For me, a person whose second language is sarcasm, it has been an interesting ride so far. I have struggled with responses being the “right” thing. I have struggled with my tone and tenor. I have struggled to keep my sarcasm and my own anger at bay.
It’s funny, I truly thought I would be able to engage with people that disagree with me and have an open discussion…an exchange of ideas. I thought we would both share our positions and ideas for solutions and have a bit of a back and forth.
Oops.
But today God put two things together for me. The first was a psychological term I came across in my reading this morning. The term is cognitive dissonance. The idea is someone can be so committed to what they think that no amount of data, facts or information will sway them. I find it true also that, the more information that is presented that is contrary to their current position, the more they dig in and fight it.
I started to think about these things and the interactions I’ve had with folks on social media. That made me acutely aware of the fact that those discussions were never going to go anywhere. Truly, they haven’t.
Then this morning I received my weekly newsletter in my email from an organization called Wire. I read it through and was presented with a several verses from the Bible. This is common and it is always encouraging to read what they put together.
But what really hit me in the gut today was Colossians 3:12-14. “So, chosen by God for this new life of love, dress in a wardrobe God picked out for you: compassion, kindness, humility, quiet strength, discipline. Be even-tempered, content with second place, quick to forgive an offense. Forgive as quickly and completely as the Master forgave you. And regardless of what else you put on, wear love. It’s your basic, all-purpose garment. Never be without it.”
It was a reminder to me that my job is to share what I’ve learned and what I think I know today. My job isn’t to convince anyone of anything. Now, that relieves a great deal of pressure as we are conditioned otherwise.
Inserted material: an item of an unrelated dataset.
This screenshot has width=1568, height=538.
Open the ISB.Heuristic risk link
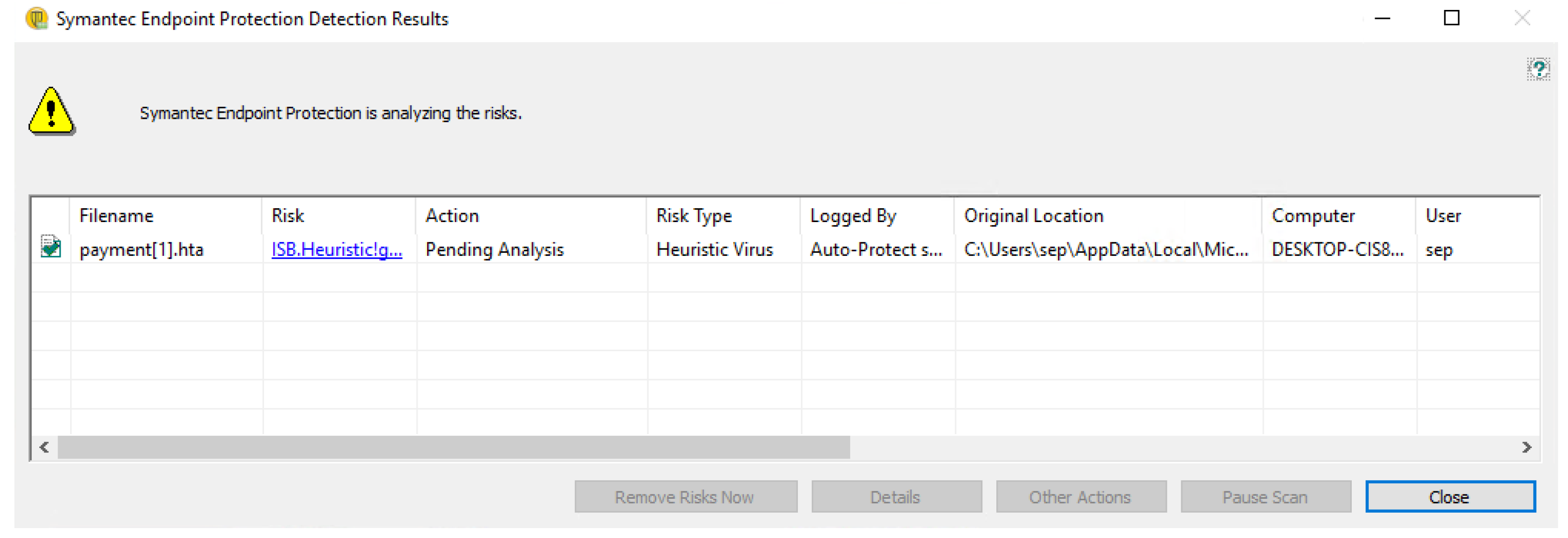337,250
We are conditioned to wade into the battle with the adversary that is typically defined for us.
But that’s not what the above verse says.
I think that’s part of the reason the zealots were so confused by the message Jesus brought.
In life I am to learn and grow and change and evolve. As I do, I am required to share what I learn. I am required to admit when I am wrong and I am required to keep growing and learning and sharing.
If what I share is not received that’s not on me. If what I share is fought against…not on me either. If I change my mind or learn new information and then my past understanding is mocked or brought up 20 years later…you guessed it…not on me.
I am to live and love in a way as to show others the grace and forgiveness that I have received and that is available to them. I am to be quick to forgive and slow to anger. And none of this is predicated on the actions of another. It is what I am to do. Think of it as a pact between me and God. He forgave me and showed me love and mercy and so I must do the same to others.
To further my message of hope, healing and restored relationship with God and to reach as many men with that message as possible, I must stay on these various platforms. What will change…what has to change…is how I respond to those that oppose the message I bring.